Vulnerabilities in Lenovo laptops expose millions of users to firmware-level malware

Researchers for ESET reported Tuesday discovering at least three vulnerabilities affecting hundreds of Lenovo consumer laptops with millions of users worldwide.

The first two — CVE-2021-3971 and CVE-2021-3972 — affect UEFI firmware drivers meant to be used only during the manufacturing process of consumer notebooks, but were mistakenly included in the production BIOS images, researcher Martin Smolar wrote on ESESt’s security blog. The firmware drivers can be activated by an attacker to directly disable SPI flash protections or the UEFI Secure Boot feature from a privileged user-mode process during OS runtime, which would allow attackers to deploy SPI flash or ESP implants like LoJax or ESPecter.
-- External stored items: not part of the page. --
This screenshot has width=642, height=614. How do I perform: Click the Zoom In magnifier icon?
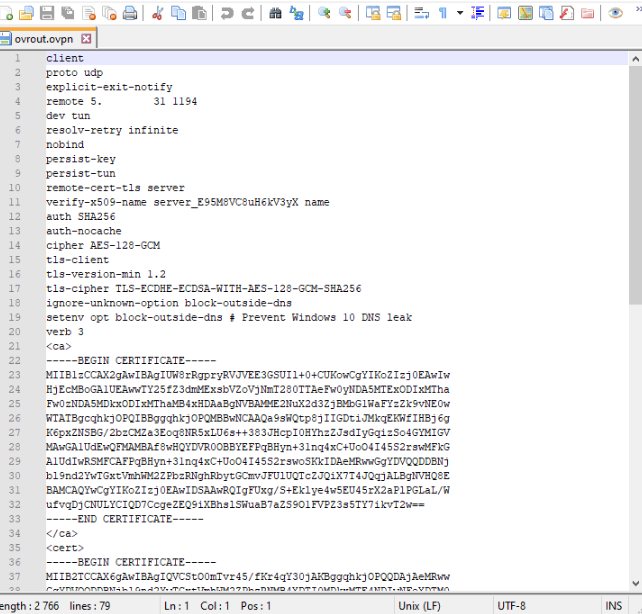(324, 13)
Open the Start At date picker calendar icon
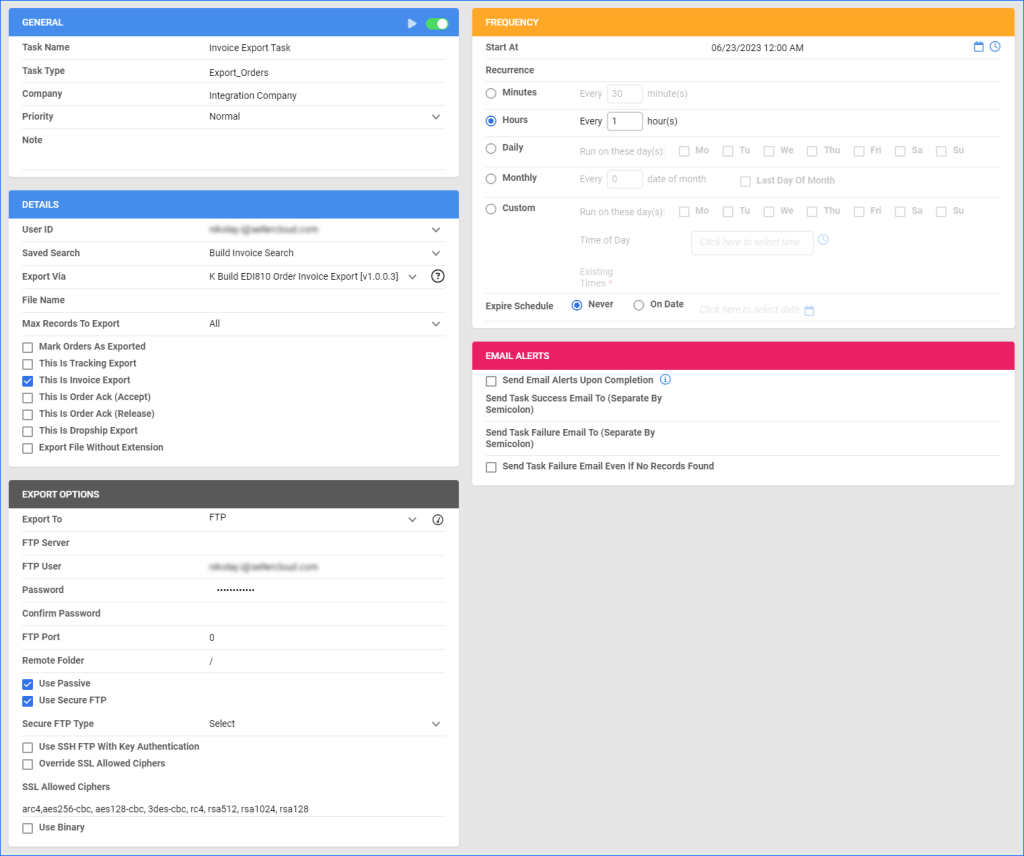Viewport: 1024px width, 856px height. point(979,46)
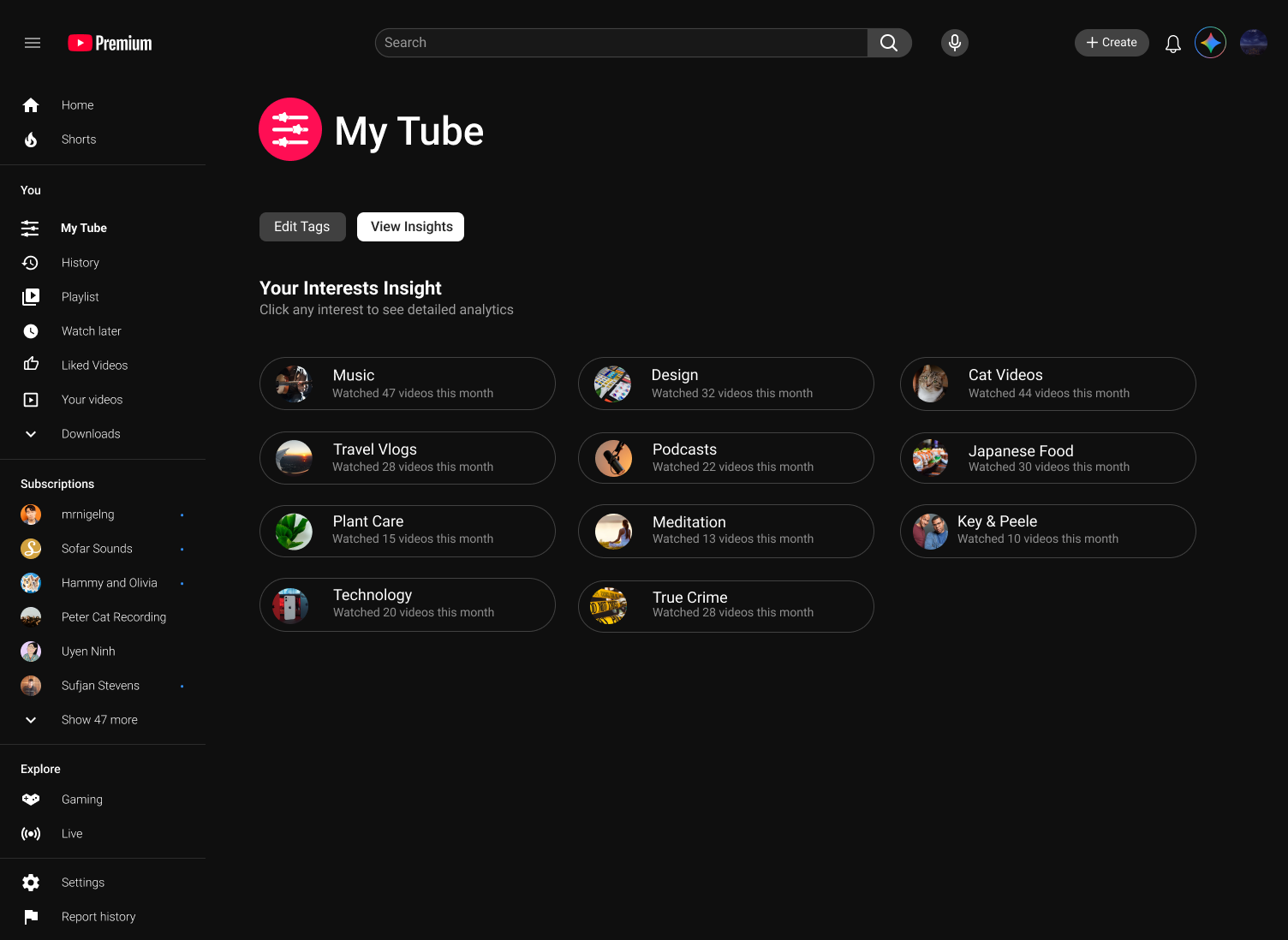Open the Music interest card

pyautogui.click(x=407, y=384)
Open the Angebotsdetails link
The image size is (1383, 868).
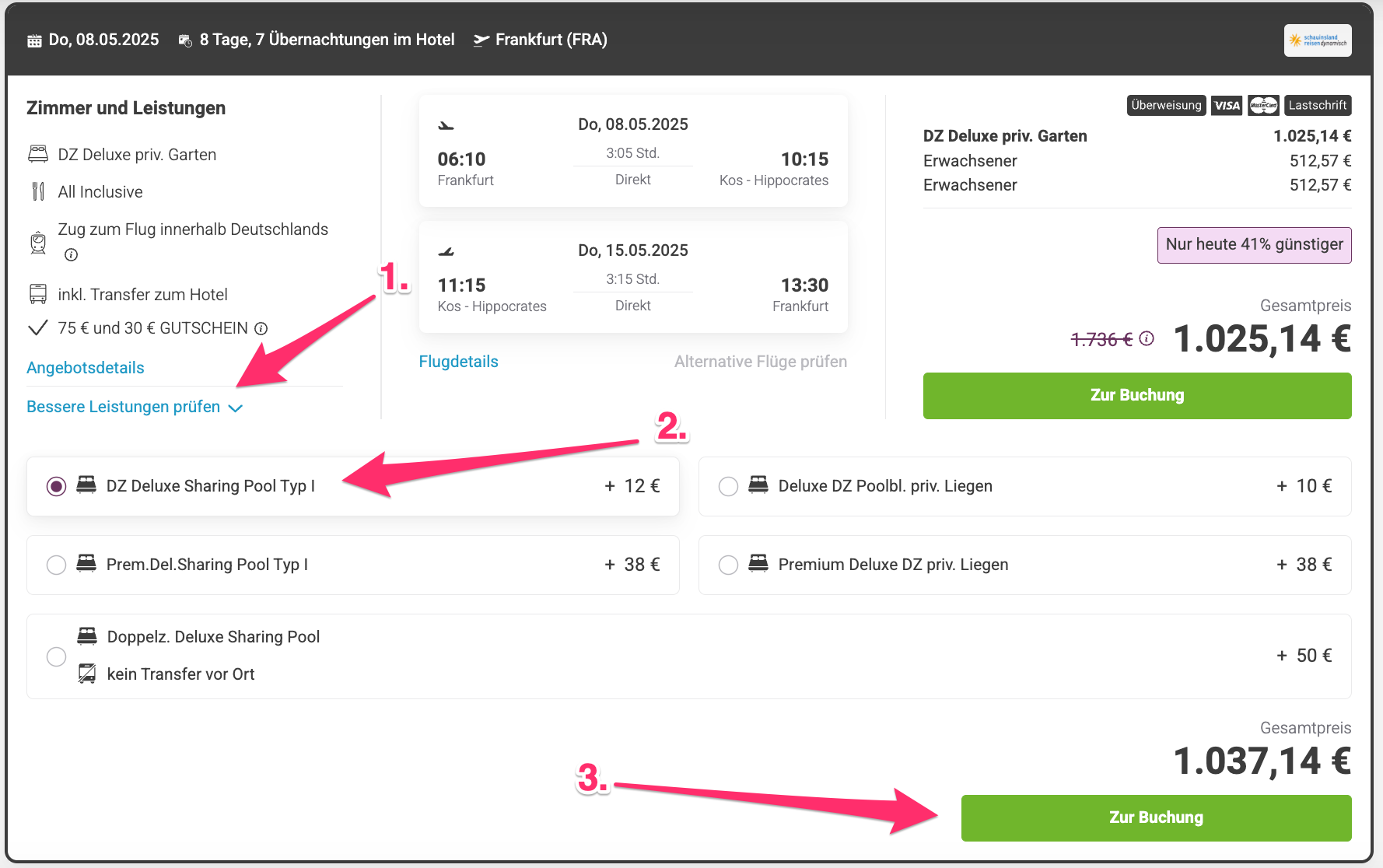86,368
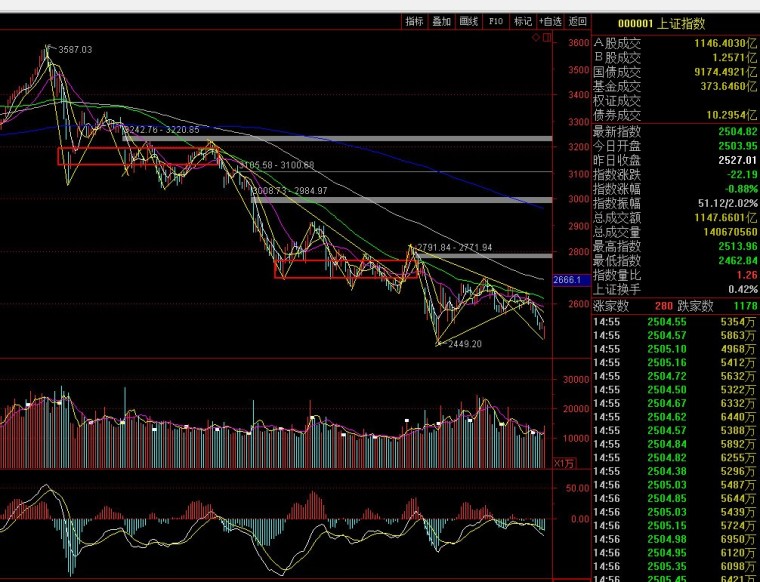Activate the 画线 draw line tool
Viewport: 760px width, 582px height.
pos(469,21)
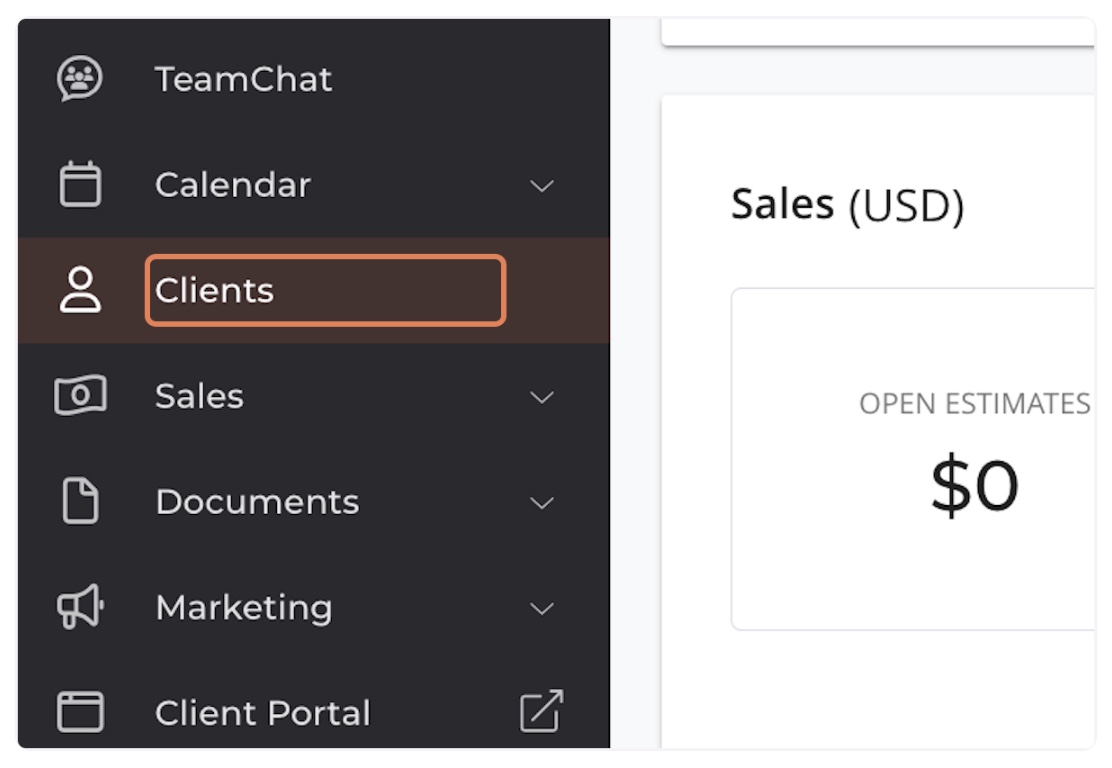Click the Documents page icon
Image resolution: width=1112 pixels, height=768 pixels.
coord(80,501)
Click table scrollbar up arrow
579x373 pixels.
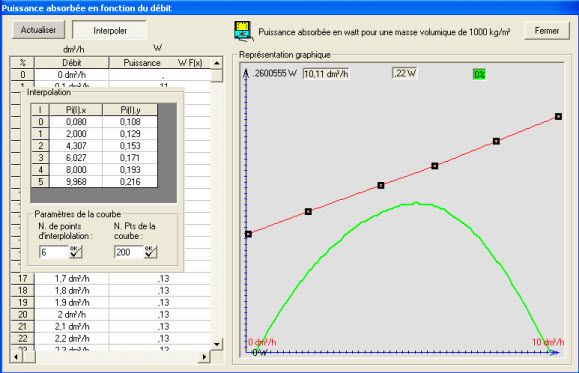point(217,63)
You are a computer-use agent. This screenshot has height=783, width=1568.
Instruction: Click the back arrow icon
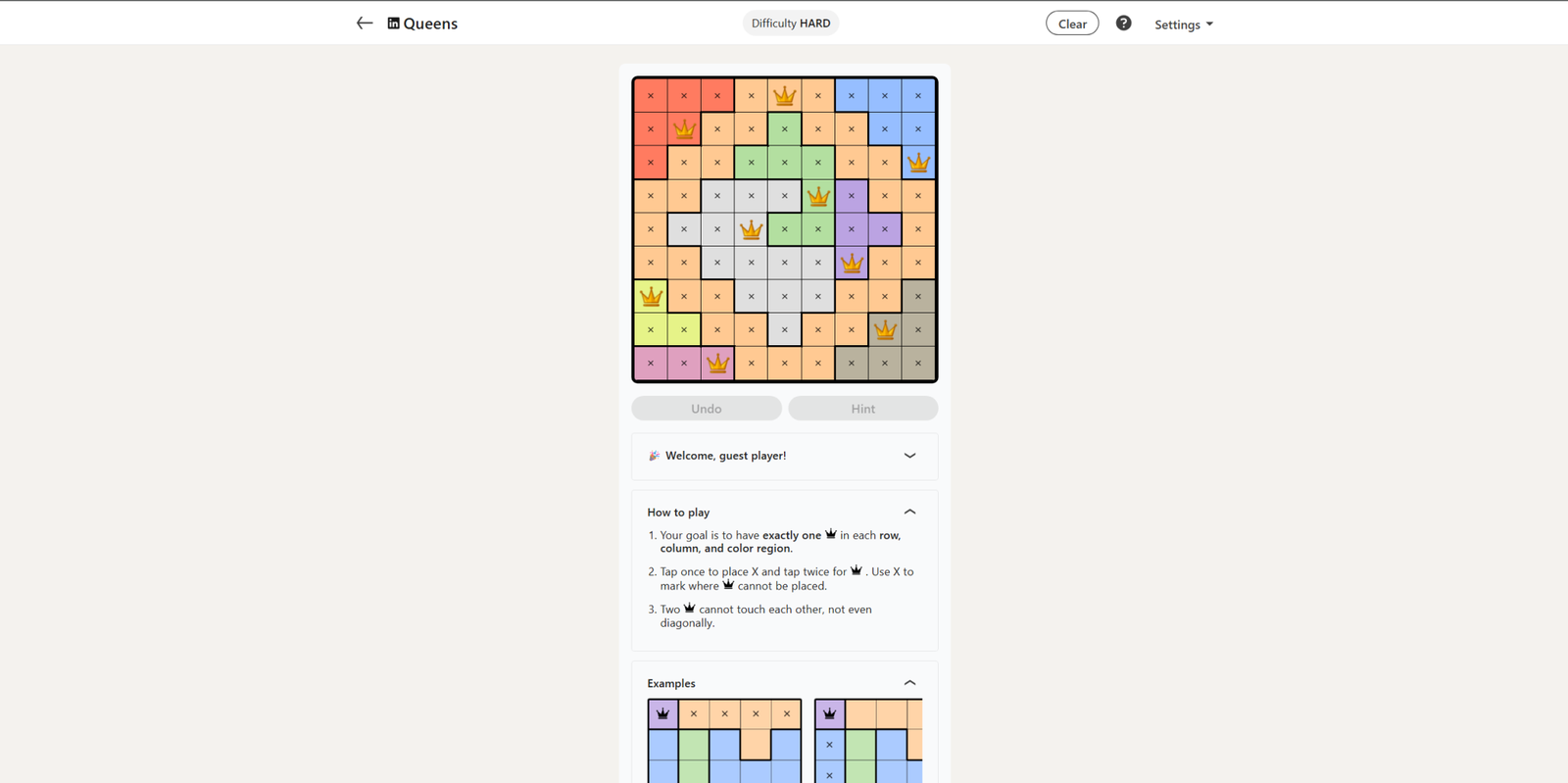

While investigating the first two vulnerabilities, the researchers discovered a third: an SMM memory corruption inside the SW SMI handler function (CVE-2021-3970). The vulnerability allows arbitrary read/write from /into SMRAM, which can lead to the execution of malicious code with SMM privileges and potentially lead to the deployment of an SPI flash implant. 

Smoler shared that ESET reported the vulnerabilities to Lenovo in October, and the company confirmed the vulnerabilities in November. Lenovo has a full list of affected models with active development support in an advisory on its website.